Please locate each line in the data below that contains the word "checkmark" and copy those lines out in full.

*INFORMATION SUPPLIED*.
** start **

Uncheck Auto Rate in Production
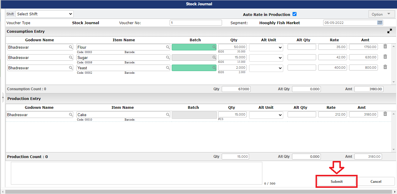This screenshot has height=194, width=397. pos(294,14)
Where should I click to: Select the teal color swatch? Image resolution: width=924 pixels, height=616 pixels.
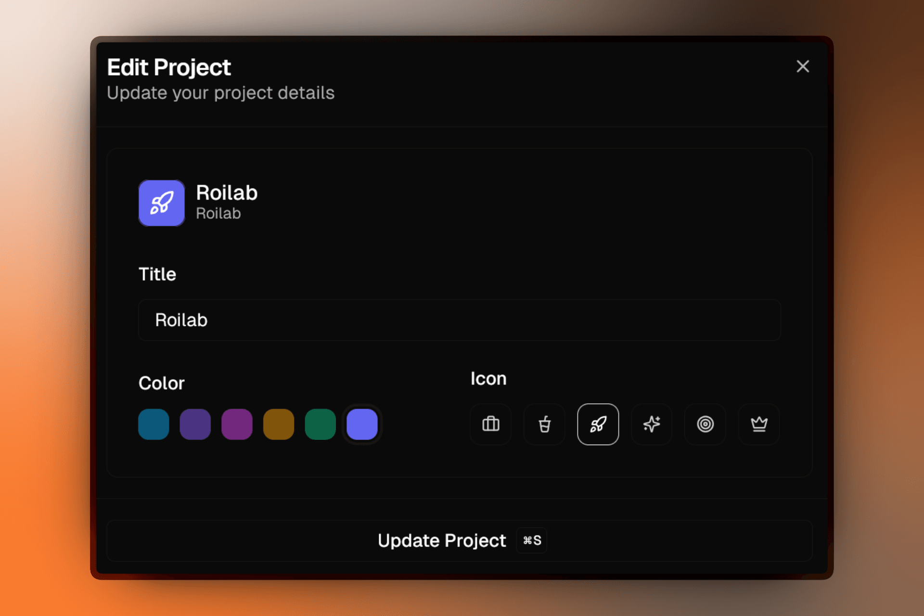coord(153,424)
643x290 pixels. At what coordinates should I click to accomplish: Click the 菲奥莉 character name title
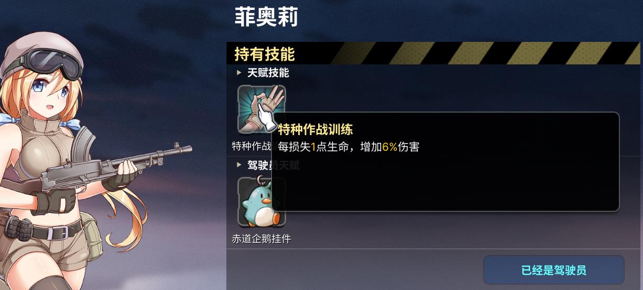point(266,17)
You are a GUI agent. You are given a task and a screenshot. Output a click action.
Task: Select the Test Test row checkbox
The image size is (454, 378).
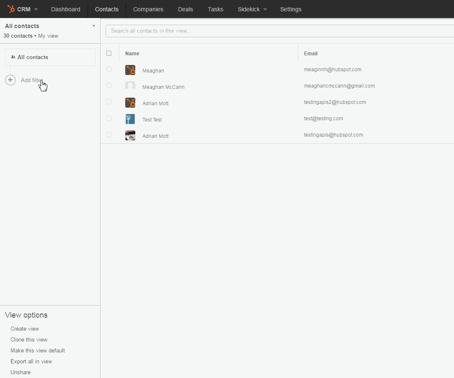pyautogui.click(x=109, y=118)
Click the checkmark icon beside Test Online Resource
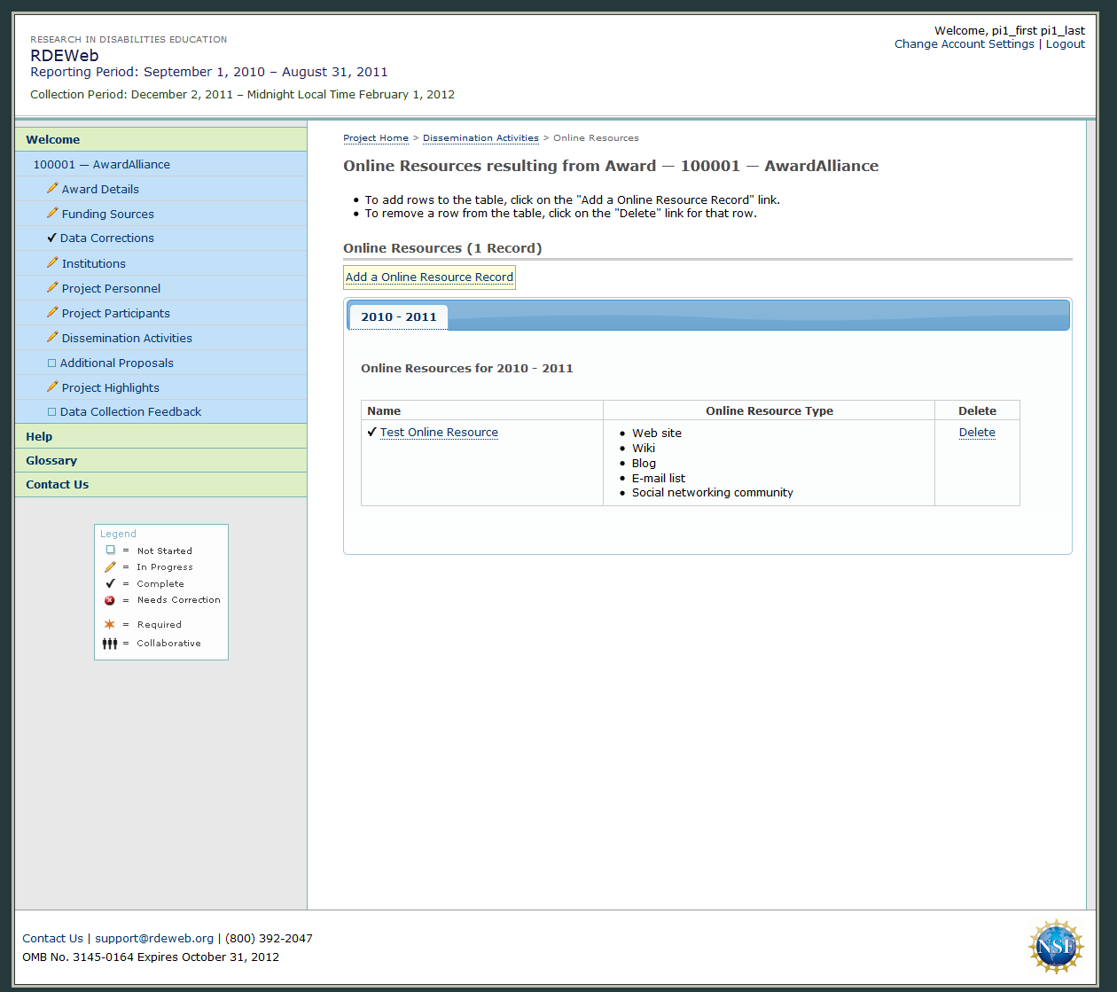This screenshot has height=992, width=1117. tap(371, 432)
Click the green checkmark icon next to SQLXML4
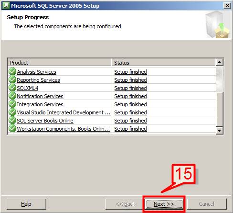 (x=12, y=88)
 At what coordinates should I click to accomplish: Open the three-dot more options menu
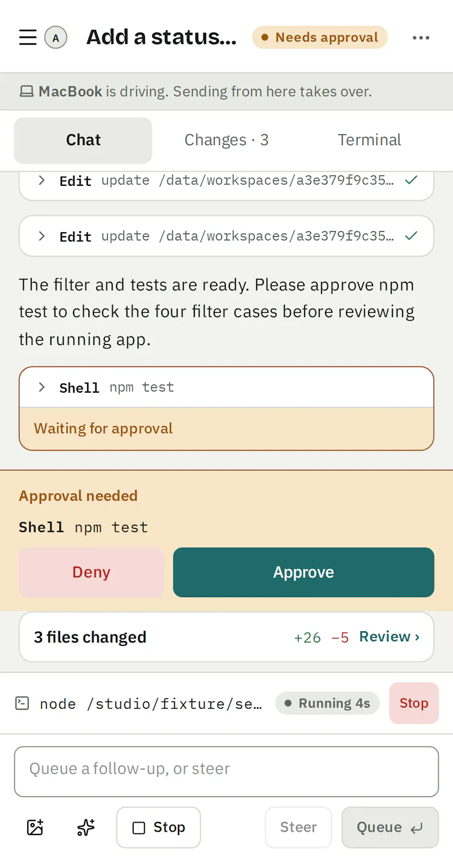[x=421, y=38]
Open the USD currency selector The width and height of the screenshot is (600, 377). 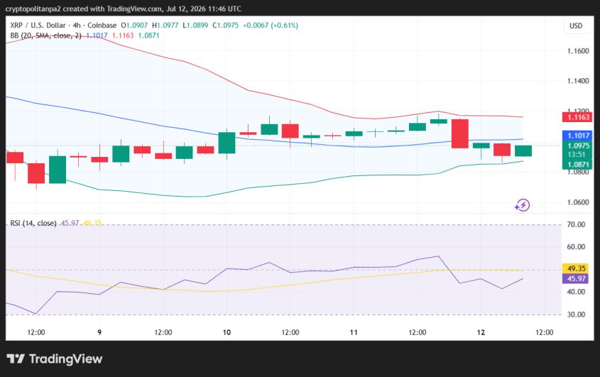tap(576, 26)
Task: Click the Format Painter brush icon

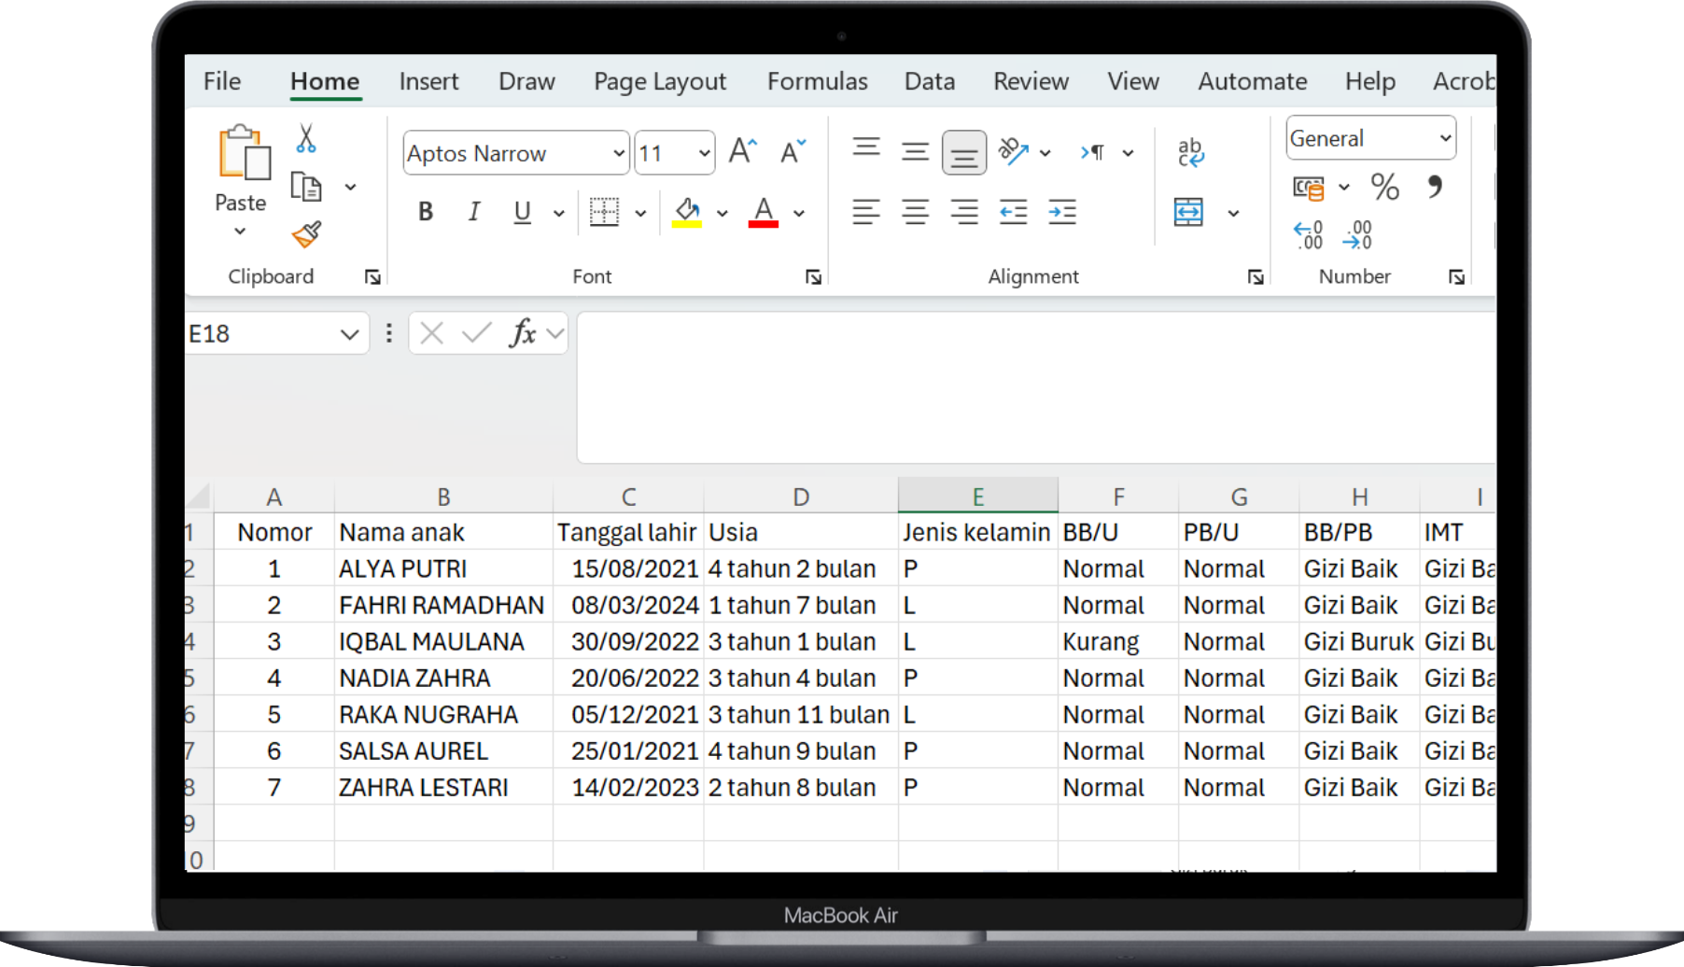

** end **

*FULL ANSWER*.
Click the checkmark icon beside Test Online Resource
Click the green checkmark icon next to SQLXML4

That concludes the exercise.